**WHAT YOU SHOULD DO:** Write out, from the entries below, exactly the lines that run between the lines holding "Click the Download link" and "This screenshot has height=560, width=737.", inclusive, and stop there.
((
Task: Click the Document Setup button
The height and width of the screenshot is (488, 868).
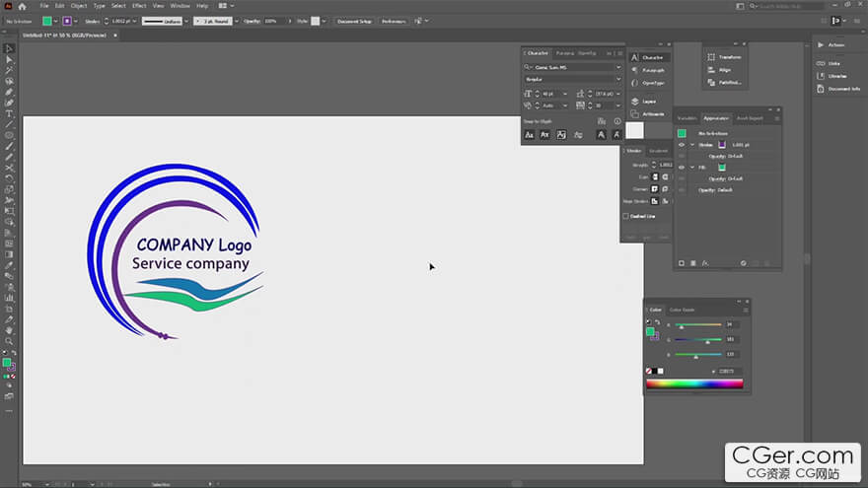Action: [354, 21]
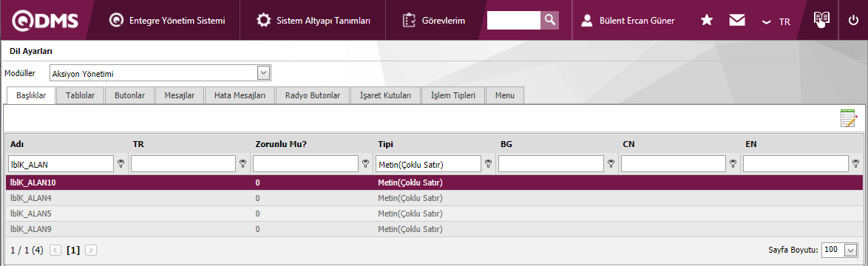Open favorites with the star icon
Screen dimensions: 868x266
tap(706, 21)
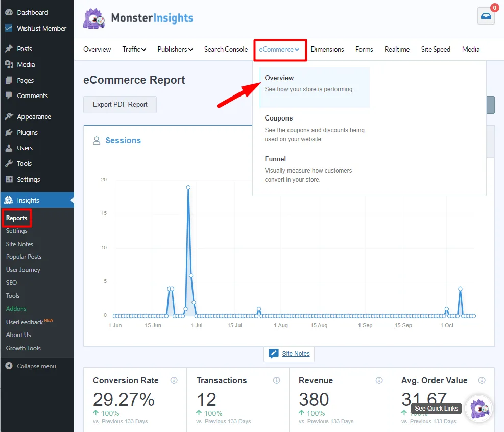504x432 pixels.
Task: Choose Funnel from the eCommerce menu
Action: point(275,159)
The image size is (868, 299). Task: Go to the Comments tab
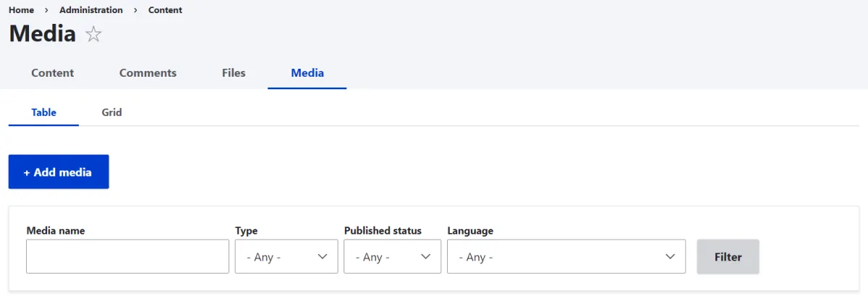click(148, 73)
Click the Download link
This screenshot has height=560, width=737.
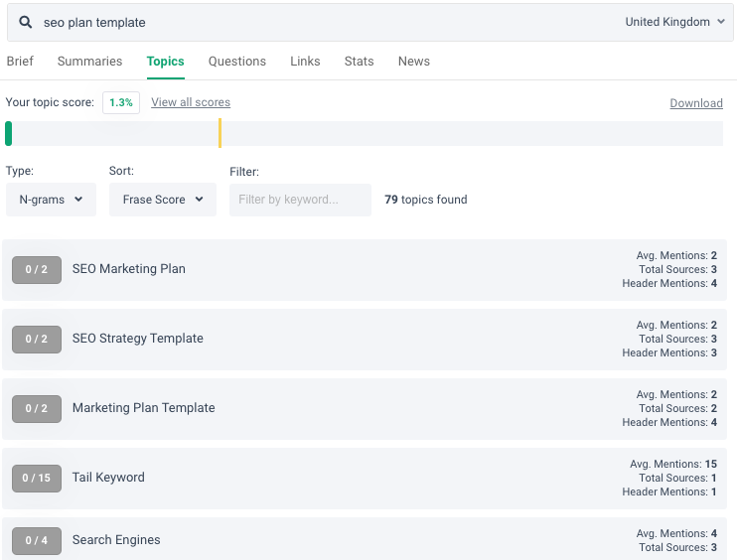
))
((
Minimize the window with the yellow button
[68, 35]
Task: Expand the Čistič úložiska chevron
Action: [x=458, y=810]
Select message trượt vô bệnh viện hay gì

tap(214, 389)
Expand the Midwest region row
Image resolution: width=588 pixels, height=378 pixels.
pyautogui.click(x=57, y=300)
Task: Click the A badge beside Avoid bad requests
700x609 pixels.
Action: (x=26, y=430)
))
**WRITTEN RESPONSE:**
Click the Download link
This screenshot has height=560, width=737.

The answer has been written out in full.